## RECORDS FOR THE TASK
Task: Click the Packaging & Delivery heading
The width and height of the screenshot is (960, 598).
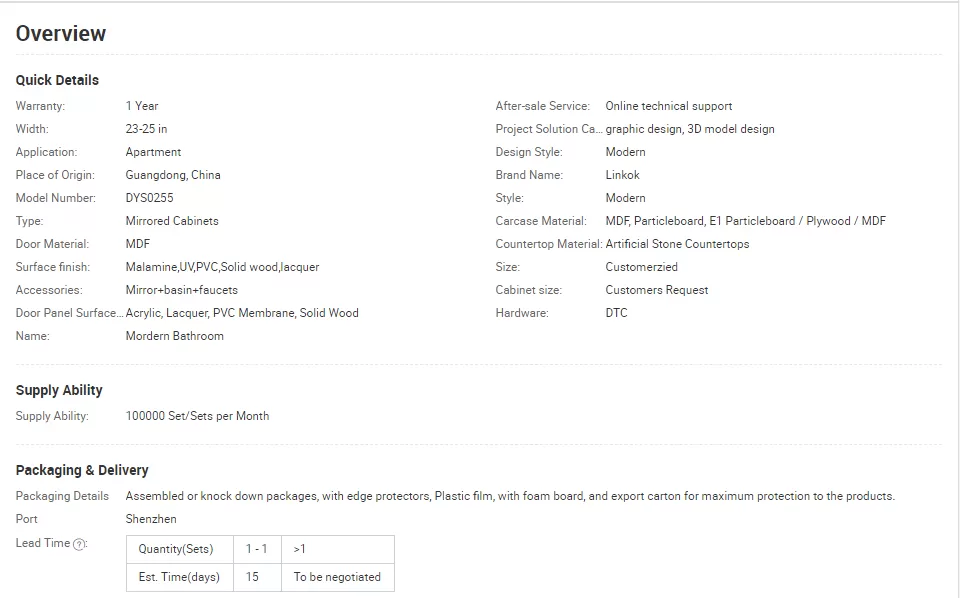Action: 82,470
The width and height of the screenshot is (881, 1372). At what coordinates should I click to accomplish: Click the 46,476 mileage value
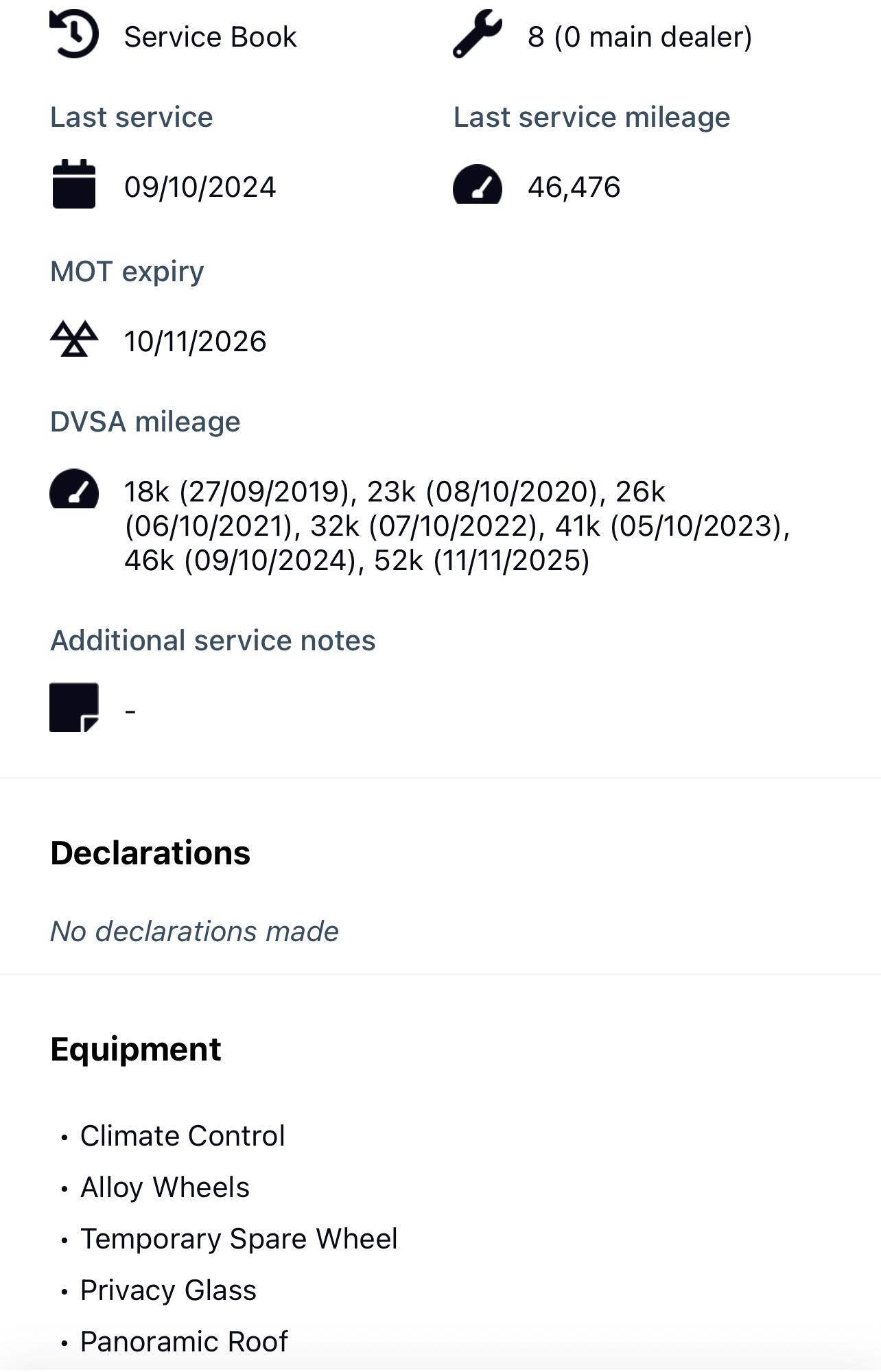[574, 187]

## AIM
Lay out the lines of the entries from the one containing "The width and height of the screenshot is (881, 1372)." through the end of the entries as a JSON list of strings, one string per line and no blank lines. Leave out the pictures.

## RESPONSE TO THE TASK
[
  "The width and height of the screenshot is (881, 1372). At what coordinates should I click to accomplish: Click the 46,476 mileage value",
  "[574, 187]"
]